Terse yet complete, the title of Jade Sharma's debut novel pretty much covers it: Maya, a socially awkward 30-year-old graduate student in New York City, has an abundance of problems. Although she has been a heroin user since she was 18, "Problems" focuses on one particularly challenging stretch of her life. We cringe, empathize and even occasionally snicker (thanks to Maya's irrepressible black humor) as these problems build upon themselves and reach a tipping point.

Written in a meandering, diaristic style, "Problems" takes us through Maya's mostly bleak and unfulfilling day-to-day life: She wakes up late, does dope, goes to her bookstore job, thinks about sex, sees or thinks about seeing a former professor she's been having an affair with, and ponders the unsatisfactory state of her life and marriage.

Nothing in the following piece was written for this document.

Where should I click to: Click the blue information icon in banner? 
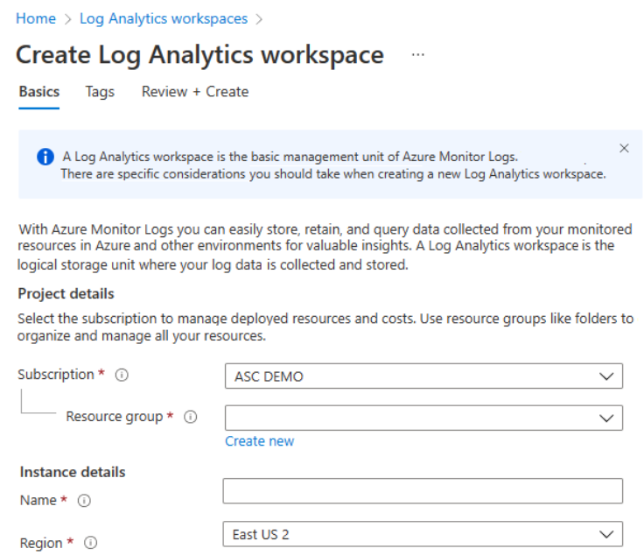[45, 157]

The second quarter or so of the book breaks from the predominant style of scattered musings, in that it consists entirely of a trip Maya and her husband, Peter, take to visit his family (complete with born-again Christian parents) over Thanksgiving. After they return home, Maya's marriage, tenuous affair and job all reach crisis points — which launches us into the next phase of the book, which is essentially a thought-provokingly candid foray into the art of turning tricks to support a drug habit. Finally, a 911 call lands her in the hospital and Maya is forced to confront her addiction as she hasn't been able to before.

"Problems" is dominated by one key attribute of Maya's: her unflinching bluntness. She lays everything out there regardless of conventional ugliness level, from dope-sick bowel movements to the painfully awkward denouement of her one-sided extramarital affair. She is constantly asking questions of herself, the reader, or others. These questions and other reflections frequently challenge or altogether disregard social decorum and its absurdities in an effort to reveal or simply find her own truth — reflections on how she sees men and how she thinks men see her in her liaisons; on feeling triumphant for getting paid for sex; on not feeling quite what she thinks she should about her husband and her terminally ill mother.

While much of "Problems" is about the demon of addiction and the contrasting types of obstacles Maya must face while high vs. while sober, the novel also captures the raw details of a turning point in someone's life. In a sense, Maya has long been lost, drifting, in a sort of primordial ooze. The end of "Problems" presents a glimmer of hope that she may finally be able to crawl out of it and evolve into the person she wants to be.

Kim Hedges is an editor and book reviewer in the San Francisco Bay Area.

Problems
By: Jade Sharma.
Publisher: Coffee House Press, 180 pages, $16.95.